Mondiali 2026, Balogun stava meglio in tribuna? I numeri contro il Belgio
La prestazione di Balogun contro il Belgio è pessima, i numeri descrivono un attaccante in grande difficoltà

Il caso Balogun può definirsi concluso. Almeno per quanto concerne questo Mondiale. Nelle scorse ore, prima del fischio d’inizio della partita tra Stati Uniti e Belgio, il nuovo presidente della FIGC, Giovanni Malagò aveva parlato di un “precedente pericoloso“. Il riferimento è ovviamente all’intervento del Comitato Disciplinare della FIFA che, in virtù dell’articolo 27, ha deciso di intervenire sulla squalifica di Balogun sospendendola e limitandola, di fatto, alla sola partita contro la Bosnia. Quando l’attaccante ha ricevuto il cartellino rosso. Una decisione che avrebbe potuto incidere sul risultato finale della partita, penalizzando un Belgio che si è saputo difendere da quella che la Federazione e il suo allenatore hanno definito un’ingiustizia.
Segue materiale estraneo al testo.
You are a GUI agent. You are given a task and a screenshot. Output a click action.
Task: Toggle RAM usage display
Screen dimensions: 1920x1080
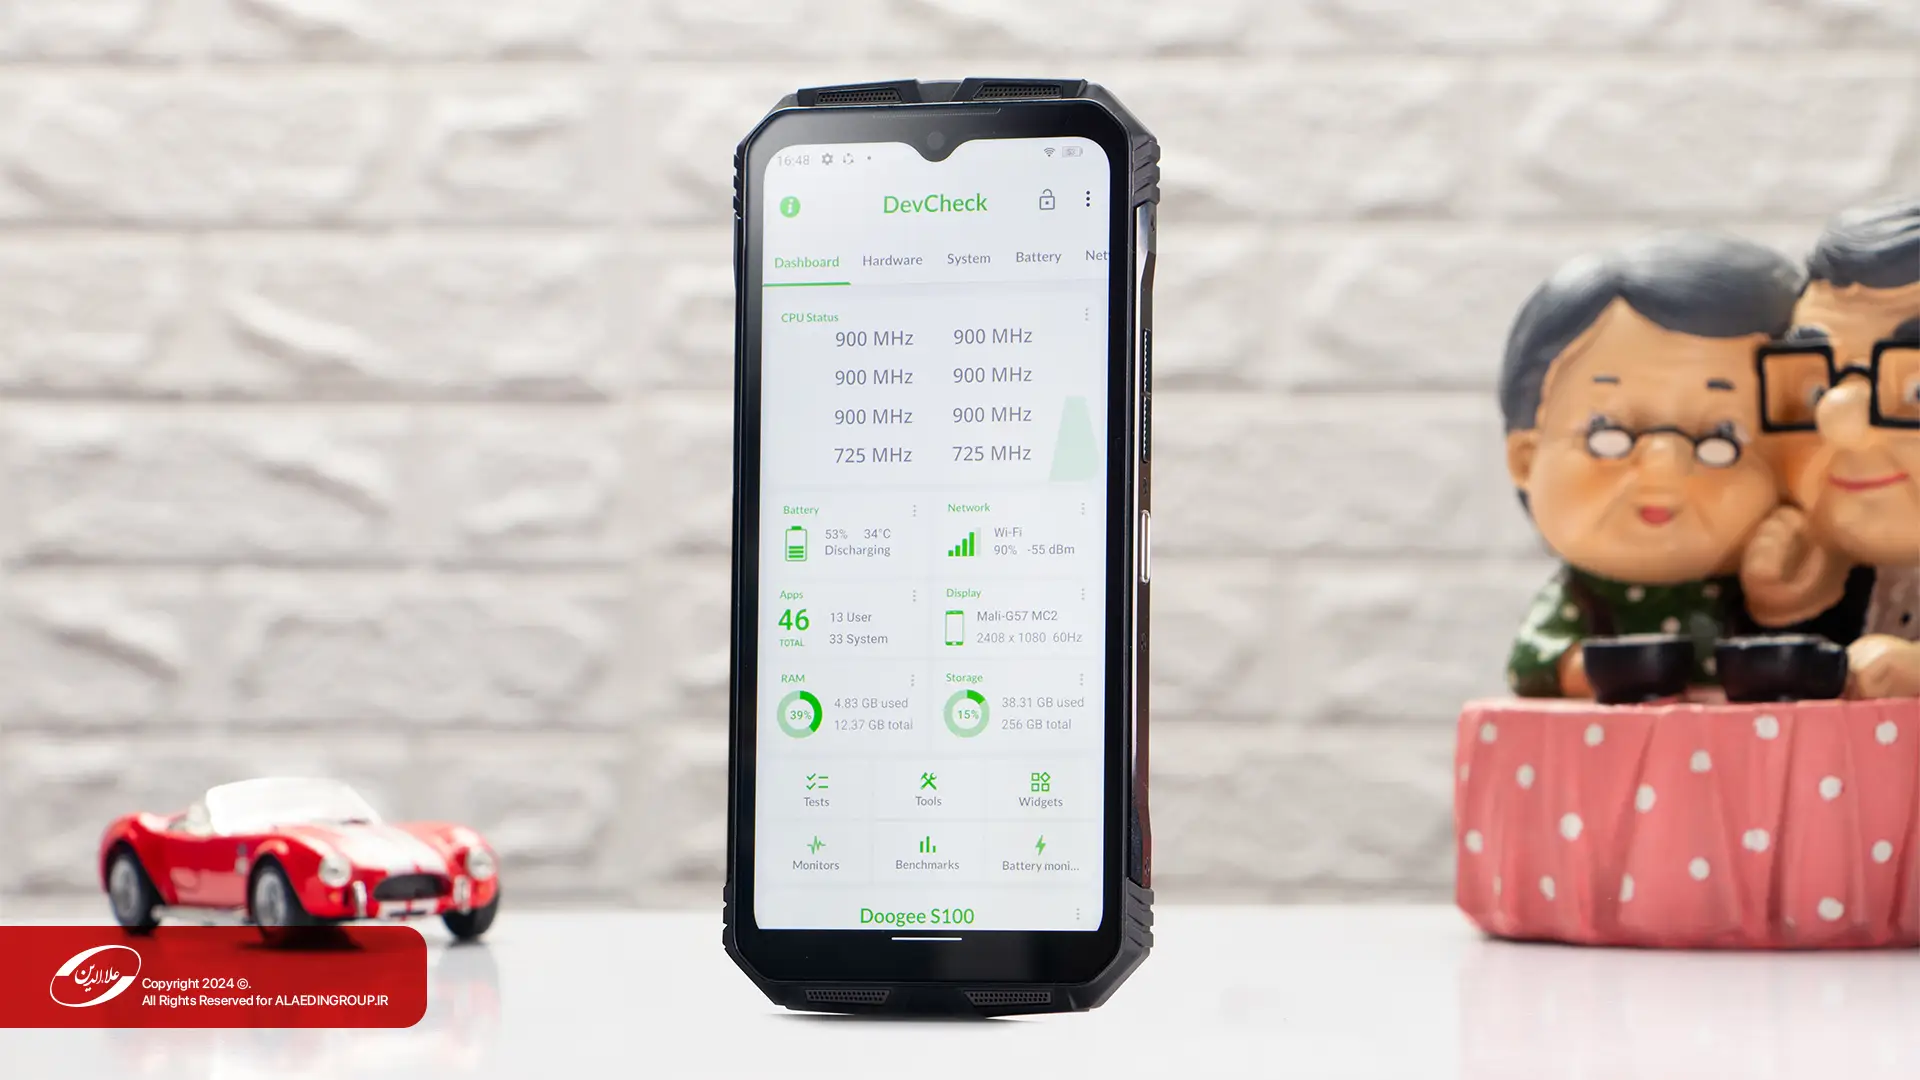pyautogui.click(x=913, y=678)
Balogun si scusa con Pochettino
Il Belgio ha vinto 4-1 contro gli Stati Uniti. Dopo il triplice fischio c’è stato spazio anche per degli sfottò ai danni di USA e FIFA, invitando quest’ultima a “ribaltare” l’esito della partita e prendendo in giro gli americani sul termine “soccer”, che erroneamente sostituiscono a “football”. Nessun riferimento diretto a Folarin Balogun, che dopo la partita ha deciso di andarsi a scusare con Pochettino per una prestazione ampiamente negativa. “Balogun si è venuto a scusare” ha detto il c.t. degli Stati Uniti in conferenza stampa, che poi ha aggiunto: “gli ho detto che non è colpa sua. Ho apprezzato tanto il suo gesto, non è lui la persona da incolpare. Davvero non è colpa sua” ha concluso l’ex allenatore del Tottenham.
I numeri della partita di Balogun
E probabilmente è così. La demonizzazione di Balogun è sbagliata perché non è il responsabile della decisione della FIFA, così come non è il colpevole dell’eliminazione degli Stati Uniti dal Mondiale. La partita contro il Belgio non era semplice per lui, soprattutto sotto il profilo psicologico. Inevitabilmente le ultime ore vissute non gli hanno permesso di scendere in campo lucido e i risultati sono stati evidenti. Per gli 89 minuti in cui è rimasto in campo Balogun ha toccato solo 19 palloni, ha completato 6 passaggi su 10 e ha provato il tiro 3 volte. Non ha segnato – l’unico gol degli USA lo realizza Tilman – e non ha servito neanche un assist. Un fantasma in attacco che non ha offerto il solito contributo e che, forse, con il senno di poi era meglio non far giocare: vuoi per l’espulsione, vuoi per le conseguenze.